I would really like to know the current location of the original negatives by Goodman, if they have survived that is. Since close ups were made from them –  some simple enlargements of her face, as in a CDV kept in the collection of the national portrait galleries, others heavily retouched copies – we can deduce they were quite large and were subsequently reduced to carte-de-visite format. If anyone has any clue as to the whereabouts of those negatives, please contact me.

Another very important question remains unanswered. Why Goodman ? There were lots of photographers, far more renowned than he was, who could have made Florence’s photographic portrait: Claudet, Kilburn, Mayall, T. R. Williams, to name but a few. So why choose a rather obscure practitioner ? Was it exactly because he was fairly obscure and never put himself forward ? It is true that his studio, at 118 New Bond Street, was very close to Florence’s residence in Old Burlington street. But so was Kilburn’s, Mayall’s or T.R. Williams’s. Did Florence’s choice have anything to do with the fact that he was also a medical man and was her cousin John Bonham Carter instrumental in arranging a sitting ? I am afraid we will never know for sure. Jerry Barret never mentioned he had used photographs to finish his painting. Few artists ever acknowledged that fact even when we have definite proof that they did. As for Goodman, he was always silent on the subject and did not even insist on his name being mentioned on the cartes-de-visite that were later published from his negatives by Henry Hering and others. After all it had not been mentioned either when the London Stereoscopic Company published his scenes from the Winter’s Tale.

It may be of interest to the readers of this article that Goodman was involved in the making of  a couple of other  photos, stereo cards this time, showing Florence Nightingale. They are, unfortunately, not real portraits but the stereoscopic images of a statuette made by Belgian-born artist Theodore Jean Baptiste Phyffers (c. 1820-1876). This work, entitled The Wounded at Scutari and showing Florence talking to a wounded soldier, was commissioned by Florence’s friend Selina Bracebridge in aid of a fund to support her work and was sold from 1858 onwards after being first exhibited at the Royal Academy in 1857. It was described in the February 1858 issue of the Art Journal and was accompanied by a nice engraving of it:

The work we have engraved was executed for Mrs. Bracebridge, the intimate friend of Miss Nightingale, and for a considerable time her companion and fellow-worker in the Crimea. Miss Nightingale could not be prevailed upon to sit to the sculptor, — she has no desire to be immortalised by the hand of any artist, — but he had several opportunities of seeing the lady, and marking the outlines and expression of her features: the likeness is satisfactory to those who know her well. He has treated the figure in a conventional but very picturesque manner, and in the act of addressing a veteran soldier apparently just risen from his bed of suflering: it is a touching subject, that cannot fail to excite feelings of sympathy and admiration in all who look at it. The original work was exhibited at the Royal Academy last year.
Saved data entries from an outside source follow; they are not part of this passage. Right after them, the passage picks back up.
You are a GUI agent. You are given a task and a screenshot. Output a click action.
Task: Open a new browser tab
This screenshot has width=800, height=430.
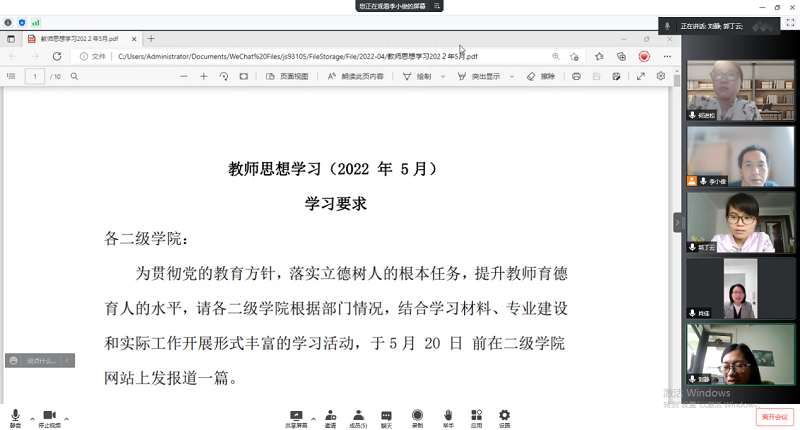coord(151,38)
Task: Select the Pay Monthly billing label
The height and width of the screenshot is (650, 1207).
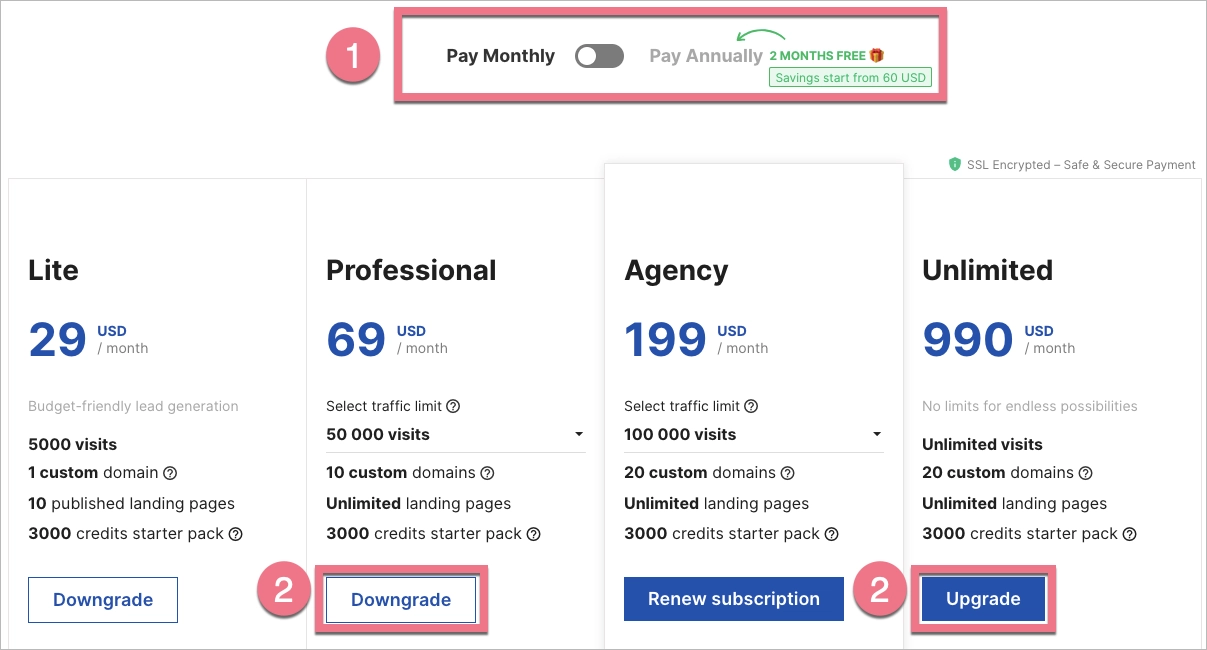Action: coord(500,56)
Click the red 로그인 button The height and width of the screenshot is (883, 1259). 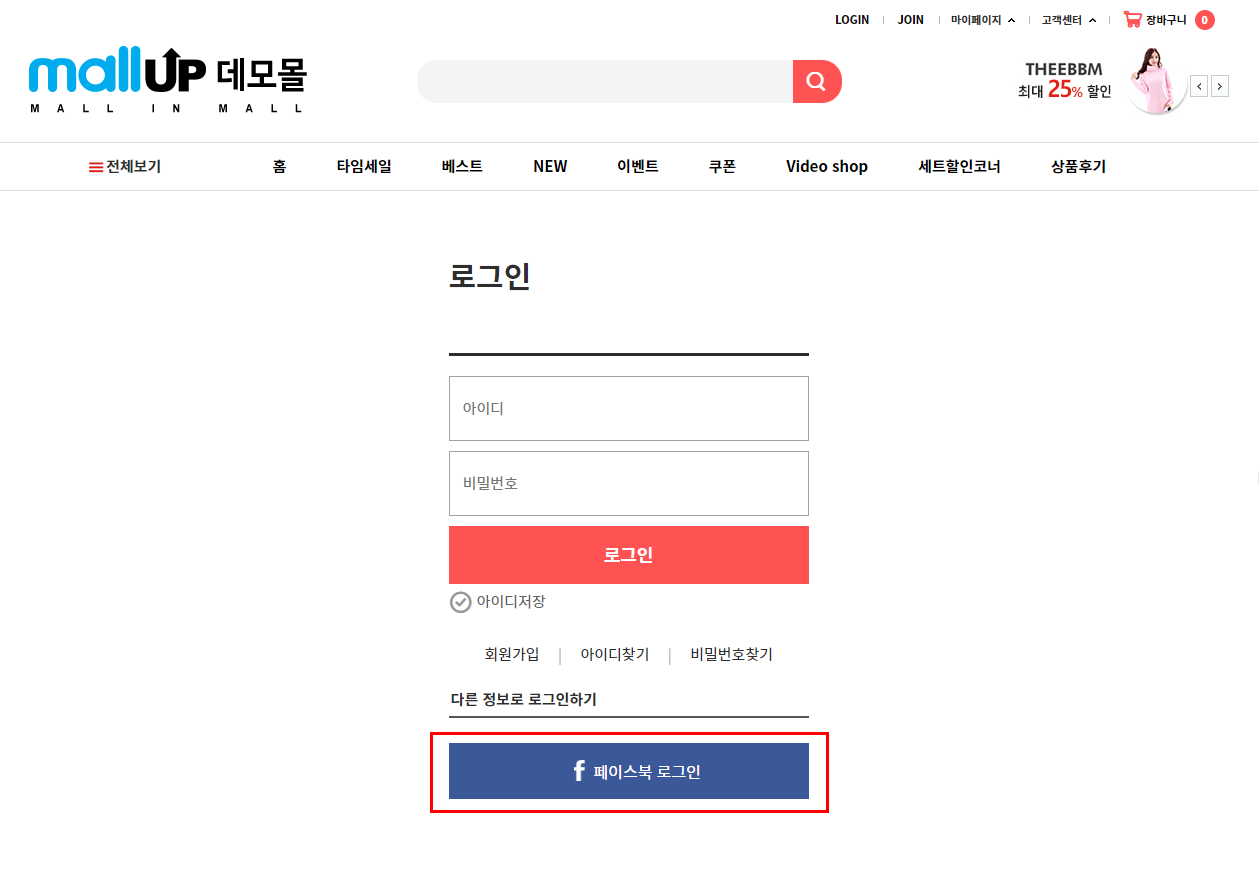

This time, Goodman signed his work by adding a label with his name and the mention “phot.” on the base of the group. There are a couple of variants of this photograph.

Stereo card. The Wounded at Scutari, by Goodman, after a statuette by Theodore Phyffers. Stereo card from the London Stereoscopic Archive.

The rest of Goodman’s life can be summed up in a few lines. He went ont taking photographs for a while, exhibited portraits at the Photographic Society and at the Manchester Art Treasures Exhibition, finally married in 1859, and became quite famous with his stereos of staged scenes, of North Wales and of statuary as is confirmed in this advertisement published in The Athenæum on 7 April 1860:

STEREOSCOPIC. GOODMAN’S GROUPS, STATUARY, &c. – A. W. BENNETT having undertaken the Wholesale Agency for this well-known Artist, has now on hand, in addition to those already known to the public, A NEW SERIES, combining appropriate Figure Groups, with romantic and celebrated Natural Scenery. Coloured 1s. 6d., post free. Prepaid Slides exchanged if not approved. Or parcels for selection on receipt of reference.

Wholesale Dépôt – 5 Bishopsgate-street Without, London E.C.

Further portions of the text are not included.